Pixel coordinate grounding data
----
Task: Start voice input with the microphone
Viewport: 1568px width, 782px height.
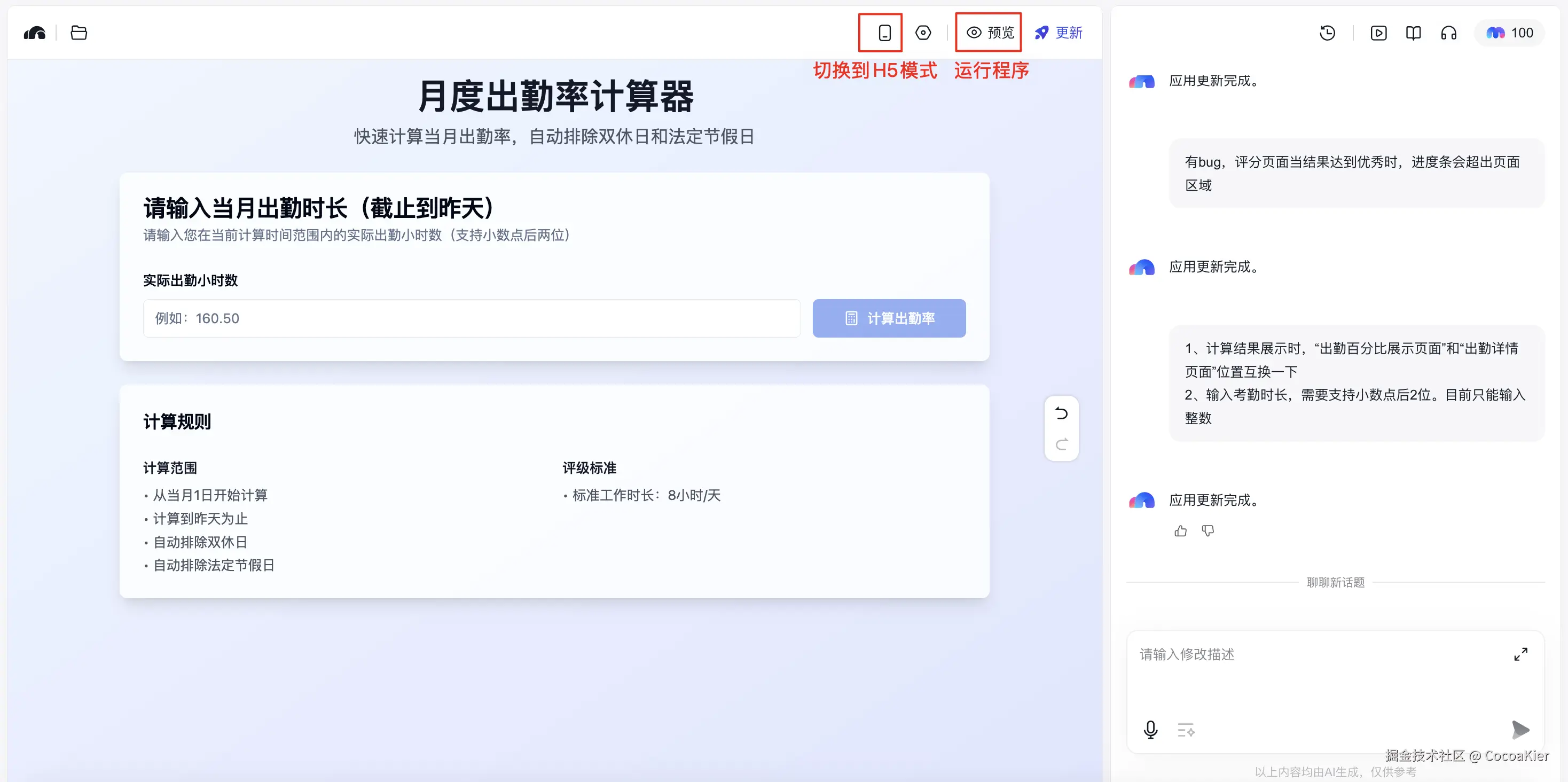Action: pos(1150,729)
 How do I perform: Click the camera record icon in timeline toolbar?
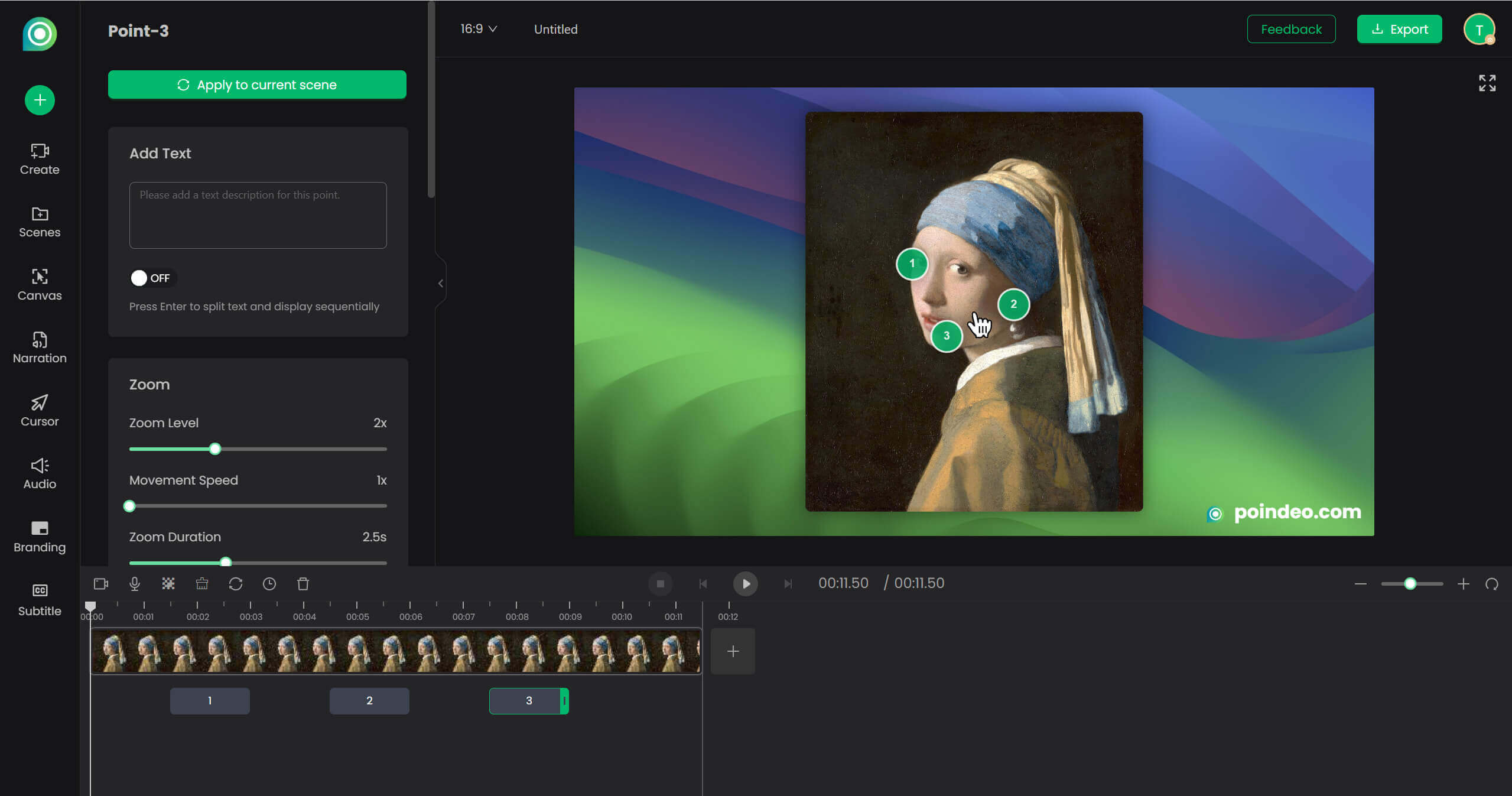coord(101,584)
----
_YOUR TASK_
In the copy, include every line of the records exactly and none of the images.

_ANSWER BOX_
Task: Start voice input with the microphone
Viewport: 1568px width, 782px height.
Action: pos(1150,729)
 How do I perform: Click the camera record icon in timeline toolbar?
coord(101,584)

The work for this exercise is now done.